Wednesday, March 12, 2014

The Misconception of the Muse

Last week, I finished my revision of my Blue WIP.  It took a while for me to get into the groove, I’d just finished writing a brand new novel, and it was hard to get excited to completely redo something I’d already done.  But that’s the life of a writer, no?

Anyway, I figured that once I started, then it would get easier.  I would work one day then take a few days off, then work another day.  I think what I was really waiting for was for the muse to strike.  I wanted her to take me by the ears, pull me into the chair and just overwhelm my brain with genius.  (A person can dream, can’t they?)

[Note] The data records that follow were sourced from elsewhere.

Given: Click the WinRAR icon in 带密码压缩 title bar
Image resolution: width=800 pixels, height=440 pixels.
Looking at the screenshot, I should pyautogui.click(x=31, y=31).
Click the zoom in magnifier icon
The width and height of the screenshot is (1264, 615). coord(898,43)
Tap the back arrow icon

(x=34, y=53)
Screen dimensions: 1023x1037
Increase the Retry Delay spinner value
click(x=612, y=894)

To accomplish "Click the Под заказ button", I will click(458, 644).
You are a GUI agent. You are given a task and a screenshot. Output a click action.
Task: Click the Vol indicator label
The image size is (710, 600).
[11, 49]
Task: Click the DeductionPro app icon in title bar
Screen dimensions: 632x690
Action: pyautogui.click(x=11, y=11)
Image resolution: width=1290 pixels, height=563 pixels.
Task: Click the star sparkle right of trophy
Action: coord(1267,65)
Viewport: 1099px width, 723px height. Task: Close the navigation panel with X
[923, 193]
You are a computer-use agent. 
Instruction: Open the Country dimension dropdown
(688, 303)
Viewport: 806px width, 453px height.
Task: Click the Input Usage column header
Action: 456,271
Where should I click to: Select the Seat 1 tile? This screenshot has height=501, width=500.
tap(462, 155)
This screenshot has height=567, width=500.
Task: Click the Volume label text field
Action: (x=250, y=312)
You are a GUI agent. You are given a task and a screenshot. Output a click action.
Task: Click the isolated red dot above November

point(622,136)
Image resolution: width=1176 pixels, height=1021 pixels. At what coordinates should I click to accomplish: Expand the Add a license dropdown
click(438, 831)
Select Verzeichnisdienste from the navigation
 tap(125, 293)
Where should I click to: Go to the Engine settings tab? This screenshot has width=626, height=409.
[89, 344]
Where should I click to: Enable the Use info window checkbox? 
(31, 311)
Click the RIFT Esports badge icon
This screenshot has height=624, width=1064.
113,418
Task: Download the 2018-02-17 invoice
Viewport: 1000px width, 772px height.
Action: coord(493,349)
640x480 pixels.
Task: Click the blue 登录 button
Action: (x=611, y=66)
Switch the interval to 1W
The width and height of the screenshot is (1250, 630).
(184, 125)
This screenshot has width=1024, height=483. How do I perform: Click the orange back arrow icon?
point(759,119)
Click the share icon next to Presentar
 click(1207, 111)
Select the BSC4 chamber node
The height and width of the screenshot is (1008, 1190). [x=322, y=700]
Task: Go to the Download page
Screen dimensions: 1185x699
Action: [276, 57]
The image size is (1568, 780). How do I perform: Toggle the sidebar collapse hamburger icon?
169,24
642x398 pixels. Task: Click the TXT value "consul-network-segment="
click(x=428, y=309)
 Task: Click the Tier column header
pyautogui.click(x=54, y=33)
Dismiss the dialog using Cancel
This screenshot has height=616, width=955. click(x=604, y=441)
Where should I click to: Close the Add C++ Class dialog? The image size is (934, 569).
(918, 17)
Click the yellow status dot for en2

The thing is, that’s not how the muse works.  I know that.  I’ve dealt with her enough times that I know the best way to call on her. 

Start without her.

Writing isn’t always easy.  I wish it was.  There are days when I can barely form complete sentences, let alone anything worth reading.  But for some reason, the action of writing, proving that you’re serious about what you want is what she really wants to see.  It may take days before it finally strikes. 

For me, because I took so long to actually sit down and focus, it took me 2 months to rewrite this novel.  Not that 2 months is a long time, but considering how well I did in November, it felt like an eternity.  But once I reached the second half, once I forced myself into the chair, once I got words on the page, she finally came.  I finished the second half in about 2 weeks and the last 10,000 words were completed in 2 days.  I couldn’t sleep or eat until it was DONE!  

I was so excited about it that I sent it to my alpha almost as soon as I finished.  I knew it was good, or at least much better than the first draft.  I could feel the difference, and I know that it was a combination of hard work, dedication and small part muse.


So what do you think?  Does the muse even exist, or is that just a creative way of prolonging work?